Abstracts

Magnetoencephalography (MEG) source localization of interictal epileptiform discharges (IEDs), grouped into clusters by equivalent current dipole (ECD), is the current standard of analysis for patients with medically refractory focal epilepsy. There is growing evidence that the propagation of IEDs can represent the pathway of the epileptogenic network. Moreover, treating both the onset zone and the epileptogenic network provides a greater chance for seizure freedom.¹ We report the results of a retrospective study on ten patients with refractory epilepsy, where we show the spatiotemporal propagation of spikes has a strong predictive power for surgical outcomes.

For this study, we selected ten refractory epilepsy patients who, as part of their surgical evaluation, had a MEG study, a resection surgery, a postop MRI scan, and a follow-up at least one year following the surgery. Five have been completely seizure-free, and the other five had no appreciable change (1a and 4b on the Engel Epilepsy Surgery Outcome Scale, respectively). The MEG source localization was performed using dipoles clustering and source distribution analysis (dSPM) over 100ms from the spikes onset. We used a novel algorithm to detect the resection region and detected whether the dipoles’ clusters and the temporal-spatial source distributions were localized inside or outside this region.

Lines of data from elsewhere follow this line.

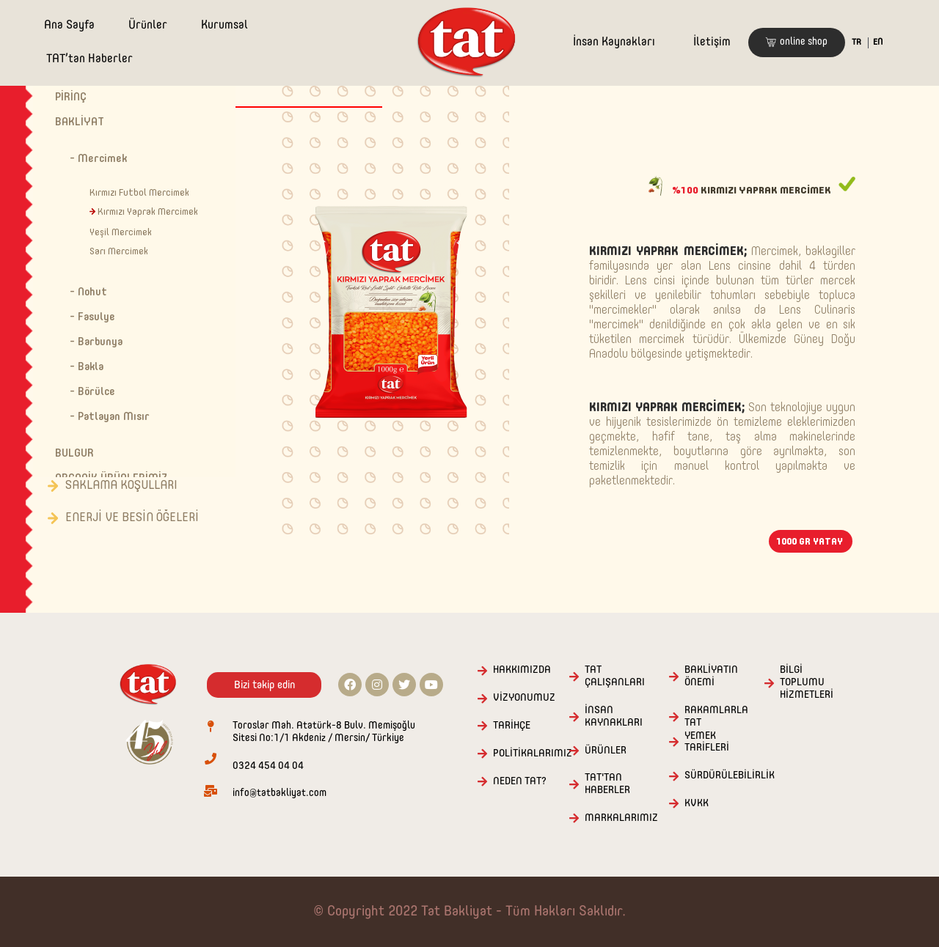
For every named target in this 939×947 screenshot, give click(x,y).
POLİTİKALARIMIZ (532, 753)
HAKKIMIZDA (522, 670)
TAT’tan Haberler (89, 59)
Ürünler (147, 26)
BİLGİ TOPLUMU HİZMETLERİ (806, 682)
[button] (796, 42)
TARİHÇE (511, 726)
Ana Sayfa (69, 26)
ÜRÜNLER (605, 750)
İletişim (712, 42)
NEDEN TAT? (520, 781)
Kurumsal (224, 26)
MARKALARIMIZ (621, 818)
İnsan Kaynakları (614, 42)
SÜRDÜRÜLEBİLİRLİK (729, 775)
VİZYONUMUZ (524, 698)
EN (878, 42)
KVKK (696, 803)
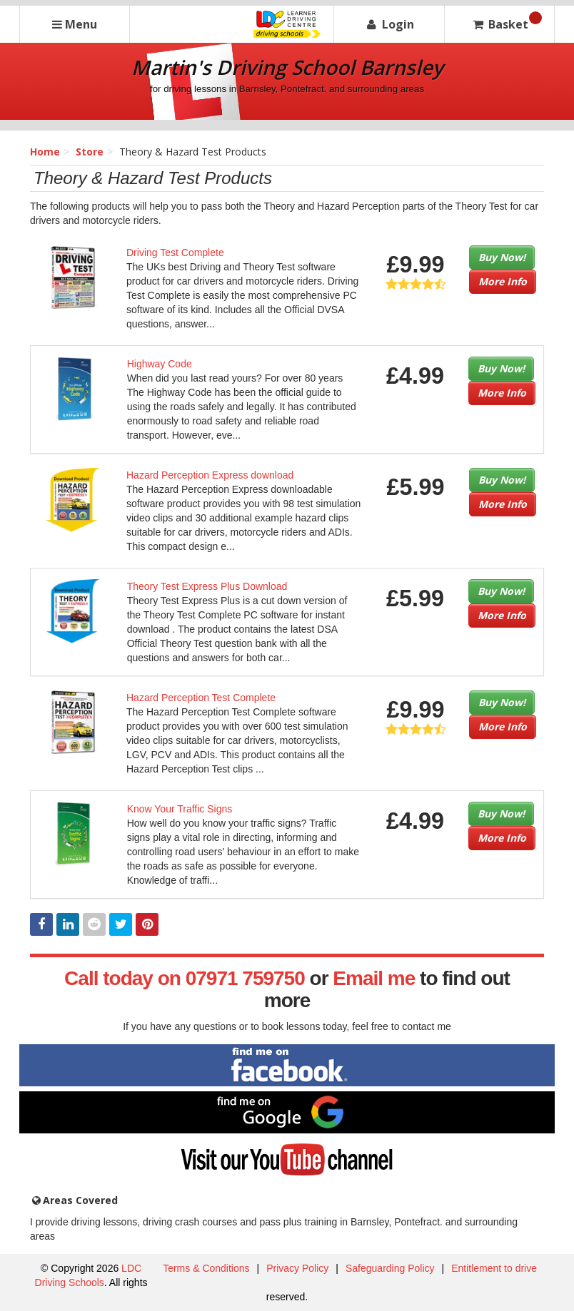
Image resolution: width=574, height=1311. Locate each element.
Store (90, 151)
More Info (502, 281)
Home (45, 151)
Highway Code (159, 363)
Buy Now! (501, 257)
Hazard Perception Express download (209, 475)
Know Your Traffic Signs (180, 809)
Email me (374, 978)
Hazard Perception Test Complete (201, 697)
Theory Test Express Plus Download (207, 586)
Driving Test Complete (175, 252)
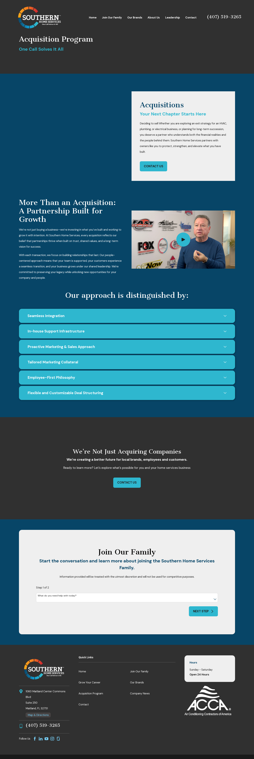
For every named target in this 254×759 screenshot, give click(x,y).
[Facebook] (35, 724)
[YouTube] (46, 724)
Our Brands (137, 668)
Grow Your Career (89, 668)
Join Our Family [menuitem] (112, 17)
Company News (140, 679)
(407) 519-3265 (224, 16)
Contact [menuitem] (190, 17)
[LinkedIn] (40, 724)
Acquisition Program (91, 679)
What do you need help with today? (57, 581)
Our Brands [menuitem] (134, 17)
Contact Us (153, 159)
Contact (84, 690)
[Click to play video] (183, 225)
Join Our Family (139, 657)
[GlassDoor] (58, 724)
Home (82, 657)
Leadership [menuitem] (172, 17)
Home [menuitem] (93, 17)
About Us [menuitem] (154, 17)
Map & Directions (38, 701)
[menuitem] (17, 752)
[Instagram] (52, 724)
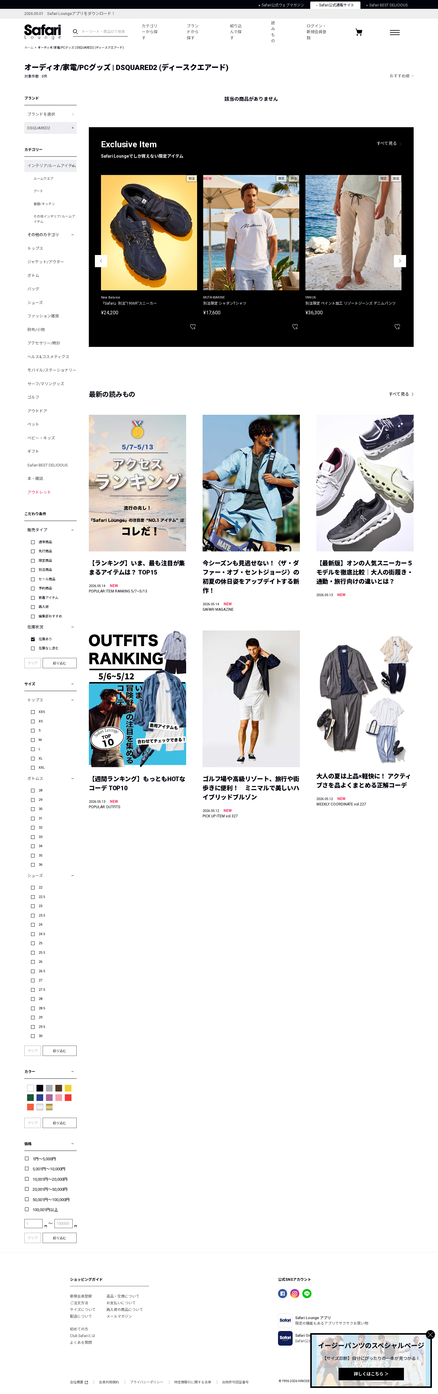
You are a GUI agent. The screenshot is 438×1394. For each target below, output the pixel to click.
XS (41, 721)
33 (40, 837)
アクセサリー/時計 (43, 343)
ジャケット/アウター (45, 262)
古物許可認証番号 (235, 1382)
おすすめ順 (399, 76)
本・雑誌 (35, 478)
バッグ (33, 289)
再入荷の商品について (124, 1310)
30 (40, 809)
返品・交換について (122, 1296)
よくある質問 (81, 1342)
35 (40, 856)
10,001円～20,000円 (50, 1179)
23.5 (42, 915)
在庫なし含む (49, 648)
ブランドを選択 (41, 114)
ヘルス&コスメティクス (48, 357)
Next (400, 261)
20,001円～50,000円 (50, 1189)
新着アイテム (48, 598)
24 (40, 925)
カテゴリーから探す (150, 32)
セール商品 (47, 579)
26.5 (42, 971)
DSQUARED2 (38, 128)
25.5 (42, 953)
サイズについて (83, 1310)
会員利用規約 (109, 1382)
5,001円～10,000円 (49, 1169)
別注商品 (45, 570)
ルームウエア (43, 179)
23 (40, 906)
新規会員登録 (81, 1296)
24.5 (42, 934)
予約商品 (45, 588)
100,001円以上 (45, 1209)
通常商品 (45, 542)
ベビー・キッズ (41, 438)
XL (41, 758)
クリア (33, 663)
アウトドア (37, 411)
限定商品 (45, 561)
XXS (42, 712)
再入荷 (44, 607)
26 (40, 962)
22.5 (42, 897)
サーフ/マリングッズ (45, 384)
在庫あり (45, 639)
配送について (81, 1316)
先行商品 (45, 551)
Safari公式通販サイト (335, 5)
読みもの (273, 32)
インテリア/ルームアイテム (51, 165)
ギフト (33, 451)
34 (40, 846)
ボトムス (35, 778)
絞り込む (59, 663)
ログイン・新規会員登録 (316, 32)
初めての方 (79, 1329)
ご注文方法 (79, 1303)
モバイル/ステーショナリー (51, 370)
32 (40, 828)
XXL (42, 768)
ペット (33, 424)
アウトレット (39, 492)
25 (40, 943)
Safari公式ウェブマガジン (281, 5)
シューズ (35, 302)
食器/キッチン (44, 204)
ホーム (28, 47)
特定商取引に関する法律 (192, 1382)
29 (40, 800)
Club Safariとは (82, 1336)
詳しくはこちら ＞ (371, 1373)
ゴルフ (33, 397)
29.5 (42, 1027)
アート (38, 191)
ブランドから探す (193, 32)
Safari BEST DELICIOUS (387, 5)
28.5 (42, 1008)
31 (40, 818)
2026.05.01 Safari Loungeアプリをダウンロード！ (69, 13)
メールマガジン (119, 1316)
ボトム (33, 275)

The spatiotemporal activity was localized in the region of the resection for all the patients with good outcomes. For the patients with no appreciable change, the spatiotemporal distribution had wide propagation and wasn’t localized to the resection zone. In Figure 1, we present two representative patients (1a and 4 Engel scores). For the first patient, clusters of dipoles were mapped on the border of the resection zone (A and B). The spatiotemporal activity was localized inside the resection zone (C and D). In E, we present the localizing of the resection zone. In F, presenting the second patient, two clusters of dipoles were localized, only one on the border of the resection zone. The spatiotemporal activity shows wide propagation, originating in the contralateral hemisphere.

In this study, we show the MEG spatiotemporal propagation of IEDs has a strong predictive power for surgical outcomes. These results suggest that this kind of analysis should be considered to become part of the surgical planning procedure for refractory epilepsy patients. We also demonstrate a novel approach for analyzing the spatiotemporal propagation and identifying whether it localizes inside or outside the resection zone. More work is needed in order to show that method is significantly more accurate than dipoles clustering, which is the standard of care.